Zivzivadze benötigte zwar eine gewisse Anlaufzeit, aber jetzt kommt er mehr und mehr in Tritt. „Er lacht mittlerweile mehr. Ich fühle auch, dass er jetzt angekommen und noch einen Tick besser integriert ist“, sagte Schmidt und warf dann einen Blick in die Heidenheimer Vereinsannalen: „Wenn ich an die ganzen Jahre zurückdenke: Bis auf Tim Kleindienst haben sich alle, wirklich alle Offensivspieler mindestens ein halbes Jahr schwergetan, hier anzukommen.“ Eine Diagnose, die vor allem damit zu tun hat, dass Schmidt von seinen Stürmern nicht nur fordert, Tore zu schießen, sondern auch „bedingungslose Verteidiger zu sein“.

Diesem Anspruch werden beileibe nicht alle von Schmidts Schülern auf Anhieb gerecht, Zivzivadze kommt nun aber immer besser zurecht. „Er ist einer, der – ähnlich wie Tim Kleindienst – extrem viel unterwegs ist und für die Mannschaft arbeitet“, sagte am Sonntag sein Mannschaftskollege Busch, „aber ich will gar keinen Vergleich mit Tim ziehen, weil das Budu nicht gerecht werden würde.“ Schließlich hat Kleindienst in Heidenheim Maßstäbe gesetzt. Inzwischen ist er einer der besten Mittelstürmer Deutschlands und sogar Nationalspieler; aus Heidenheimer Sicht aber leider auch: Gladbacher.

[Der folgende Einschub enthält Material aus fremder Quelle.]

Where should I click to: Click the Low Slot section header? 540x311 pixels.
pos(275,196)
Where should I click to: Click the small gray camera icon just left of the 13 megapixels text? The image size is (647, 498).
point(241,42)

Zivzivadze dagegen würde selbst dann keinen Anruf von Bundestrainer Julian Nagelsmann erhalten, wenn er Heidenheim doch noch zur Meisterschaft schießen sollte. Das könnte zwar auch damit zu tun haben, dass Zivzivadze Georgier ist, aber allzu groß wäre der Bedarf beim DFB derzeit ohnehin nicht.

In Heidenheim ist das anders. Für den FCH könnte Zivzivadze der Trumpf in einem Abstiegskampf werden, in dem es nach neuer Definition schon ein Erfolg wäre, wenn am Ende zwei Mannschaften hinter Heidenheim landen würden. „Wir haben jetzt als Ziel ausgegeben, in die Relegation zu kommen“, sagte Schmidt am Sonntag. Dieses Mal grinste er nicht.